▶ [PASSAGE SHOWN]:
▬▬▬
Means for Solving the Problem
[0011] The above-mentioned problem is solved with a turbine rotor blade having the features
defined in claim 1. Further preferred embodiments of such a turbine rotor blade are
defined-in dependent claims 2 to 5. Moreover, it is provided a gas turbine having
the features defined in claim 6 and a method for cooling a turbine rotor blade having
the features defined in claim 7.
Effect of the Invention
[0012] The present invention can provide a turbine blade that achieves an improvement in
turbine efficiency.
Brief Description of the Drawings
[0013]
Fig. 1 is a perspective view of a typical turbine rotor blade.
Fig. 2 is an explanatory diagram showing a Mach number distribution on a tip-side
surface of the turbine blade.
Fig. 3 is an explanatory view showing a Mach number distribution on the tip-side surface
of the turbine blade, in which an influence of the mixing-in of cooling air is taken
into account.
Fig. 4 is a partial cross-sectional view of a gas turbine.
Fig. 5 is a cross-sectional view for assistance in explaining a cooled blade of a
gas turbine, taken along a meridian plane.
Fig. 6 is a cross-sectional view for assistance in explaining the cooled blade of
the gas turbine, taken at its radial position.
Fig. 7 is an explanatory diagram showing a meridian plane of a conventional turbine
blade.
Fig. 8 is an explanatory diagram showing a meridian plane of a turbine blade according
to a first embodiment of the present invention.
Fig. 9 is an explanatory diagram showing a meridian plane of a turbine blade according
to a second embodiment of the present invention.
Fig. 10 is a cross-sectional view for assistance in explaining the turbine blade according
to the second embodiment taken, at its radial position.
Fig. 11 is an explanatory diagram showing a meridian plane of a turbine blade according
to a third embodiment of the present invention.
Fig. 12 is a cross-sectional view for assistance in explaining the turbine blade according
to the third embodiment, taken at its radial position.
Fig. 13 is a cross-sectional view for assistance in explaining a turbine blade according
to a fourth embodiment of the present invention, taken along a meridian plane thereof.
Fig. 14 is a cross-sectional view for assistance in explaining a turbine blade according
to a fifth embodiment of the present invention, taken along a meridian plane thereof.
Fig. 15 is an explanatory view of a total pressure loss distribution of turbine blades.
Mode for Carrying Out the Invention
[0014] A description will first be given of a basic configuration of a turbine rotor blade
with reference to Fig. 1. The blade shown in Fig. 1 has a platform 44 and an airfoil
41. The platform 44 forms a gas passage through which a main stream gas flows by an
upper surface 46 thereof that is symmetrically provided with respect to a rotational
axis. The airfoil 41 extends from the upper surface 46 of the platform 44 in a direction
where a radial distance increases therefrom. The airfoil 41 has a pressure surface
14 formed in a concave shape in a blade-chordal direction and a suction surface 16
formed in a convex shape 16 in the blade-chordal direction, a leading edge 18 and
a trailing edge 20.
▬▬▬
Entries from a pointing dataset:

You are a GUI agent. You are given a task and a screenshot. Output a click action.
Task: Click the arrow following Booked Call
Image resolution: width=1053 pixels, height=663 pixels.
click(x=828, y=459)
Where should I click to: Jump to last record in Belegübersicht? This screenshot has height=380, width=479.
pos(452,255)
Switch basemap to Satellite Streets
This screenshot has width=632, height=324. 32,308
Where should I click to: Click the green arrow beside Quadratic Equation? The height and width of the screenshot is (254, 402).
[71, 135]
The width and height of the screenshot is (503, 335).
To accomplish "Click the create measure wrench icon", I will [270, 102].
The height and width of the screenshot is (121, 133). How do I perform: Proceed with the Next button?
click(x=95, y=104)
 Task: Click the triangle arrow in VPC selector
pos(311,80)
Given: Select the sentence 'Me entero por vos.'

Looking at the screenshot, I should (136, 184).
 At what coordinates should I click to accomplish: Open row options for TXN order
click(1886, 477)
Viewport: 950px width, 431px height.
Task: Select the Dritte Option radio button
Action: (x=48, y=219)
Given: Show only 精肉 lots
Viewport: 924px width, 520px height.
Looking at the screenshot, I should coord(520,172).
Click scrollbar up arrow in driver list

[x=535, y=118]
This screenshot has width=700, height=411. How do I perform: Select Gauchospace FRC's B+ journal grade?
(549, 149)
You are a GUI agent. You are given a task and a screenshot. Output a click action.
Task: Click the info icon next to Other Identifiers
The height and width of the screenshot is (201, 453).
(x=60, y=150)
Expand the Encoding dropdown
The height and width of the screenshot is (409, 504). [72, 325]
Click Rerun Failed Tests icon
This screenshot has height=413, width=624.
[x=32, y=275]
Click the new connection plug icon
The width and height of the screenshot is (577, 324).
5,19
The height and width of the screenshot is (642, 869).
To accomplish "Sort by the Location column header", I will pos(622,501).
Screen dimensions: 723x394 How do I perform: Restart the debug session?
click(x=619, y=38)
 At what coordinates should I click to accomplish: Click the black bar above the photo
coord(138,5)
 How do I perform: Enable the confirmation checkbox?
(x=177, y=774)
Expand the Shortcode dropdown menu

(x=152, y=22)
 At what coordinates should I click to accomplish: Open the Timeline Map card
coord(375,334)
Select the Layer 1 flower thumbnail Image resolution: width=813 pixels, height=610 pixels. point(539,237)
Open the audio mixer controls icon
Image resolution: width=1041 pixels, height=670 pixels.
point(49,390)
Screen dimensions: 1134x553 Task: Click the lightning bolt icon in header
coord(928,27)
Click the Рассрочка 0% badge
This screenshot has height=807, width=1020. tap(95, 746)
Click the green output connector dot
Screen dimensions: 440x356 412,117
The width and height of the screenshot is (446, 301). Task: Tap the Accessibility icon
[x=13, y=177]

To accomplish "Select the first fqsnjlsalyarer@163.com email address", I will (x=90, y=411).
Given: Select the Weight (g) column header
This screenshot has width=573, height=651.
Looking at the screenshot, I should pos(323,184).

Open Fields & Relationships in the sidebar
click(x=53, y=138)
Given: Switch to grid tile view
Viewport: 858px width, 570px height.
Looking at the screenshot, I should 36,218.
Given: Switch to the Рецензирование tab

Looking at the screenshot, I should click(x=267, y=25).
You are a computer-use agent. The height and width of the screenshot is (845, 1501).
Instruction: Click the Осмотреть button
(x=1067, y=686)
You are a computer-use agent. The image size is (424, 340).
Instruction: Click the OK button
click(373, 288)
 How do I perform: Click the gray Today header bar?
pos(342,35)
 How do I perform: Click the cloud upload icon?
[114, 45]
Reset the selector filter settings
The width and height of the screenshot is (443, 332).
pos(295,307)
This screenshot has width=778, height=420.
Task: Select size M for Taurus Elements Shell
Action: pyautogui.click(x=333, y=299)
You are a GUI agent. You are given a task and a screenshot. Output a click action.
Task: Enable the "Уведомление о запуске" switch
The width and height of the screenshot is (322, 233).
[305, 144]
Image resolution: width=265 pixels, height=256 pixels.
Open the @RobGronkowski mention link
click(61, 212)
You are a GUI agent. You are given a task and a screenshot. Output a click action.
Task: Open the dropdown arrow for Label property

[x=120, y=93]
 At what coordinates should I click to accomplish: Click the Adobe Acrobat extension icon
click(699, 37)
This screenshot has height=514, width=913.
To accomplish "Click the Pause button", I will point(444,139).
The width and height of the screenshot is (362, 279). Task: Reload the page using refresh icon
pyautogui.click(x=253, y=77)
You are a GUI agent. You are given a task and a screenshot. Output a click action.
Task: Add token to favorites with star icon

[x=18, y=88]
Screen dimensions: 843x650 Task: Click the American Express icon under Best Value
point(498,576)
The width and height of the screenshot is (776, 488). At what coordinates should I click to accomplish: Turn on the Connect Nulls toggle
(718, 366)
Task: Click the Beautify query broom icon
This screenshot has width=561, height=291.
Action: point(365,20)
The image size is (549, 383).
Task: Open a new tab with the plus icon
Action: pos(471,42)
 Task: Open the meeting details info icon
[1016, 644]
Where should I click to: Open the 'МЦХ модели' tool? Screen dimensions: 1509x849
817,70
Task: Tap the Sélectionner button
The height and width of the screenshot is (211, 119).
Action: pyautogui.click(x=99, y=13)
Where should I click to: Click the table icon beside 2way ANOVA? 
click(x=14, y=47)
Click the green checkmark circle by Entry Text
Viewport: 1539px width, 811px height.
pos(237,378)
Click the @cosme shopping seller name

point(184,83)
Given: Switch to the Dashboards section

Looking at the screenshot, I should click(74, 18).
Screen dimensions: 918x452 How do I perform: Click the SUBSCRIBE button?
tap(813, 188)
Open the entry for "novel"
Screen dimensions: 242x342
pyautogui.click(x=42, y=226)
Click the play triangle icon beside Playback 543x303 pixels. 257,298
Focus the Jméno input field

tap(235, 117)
▬▬▬
▶ [DIRECTIONS]:
**A)** In the turbine rotor blade passage, what is Fig. 4 described as?
**B)** In the entries, rewrite the stretch from the line containing "Where should I click to: Open" through the line containing "click(x=14, y=47)", swapping "table icon" for "grid icon" and leaving everything else the same.
The turbine blade passage and the entries were taken from unrelated sources.

▶ [RESPONSES TO THE EXERCISE]:
**A)** Fig. 4 is a partial cross-sectional view of a gas turbine.

**B)**
Where should I click to: Open the 'МЦХ модели' tool? Screen dimensions: 1509x849
817,70
Task: Tap the Sélectionner button
The height and width of the screenshot is (211, 119).
Action: pyautogui.click(x=99, y=13)
Where should I click to: Click the grid icon beside 2way ANOVA? 
click(x=14, y=47)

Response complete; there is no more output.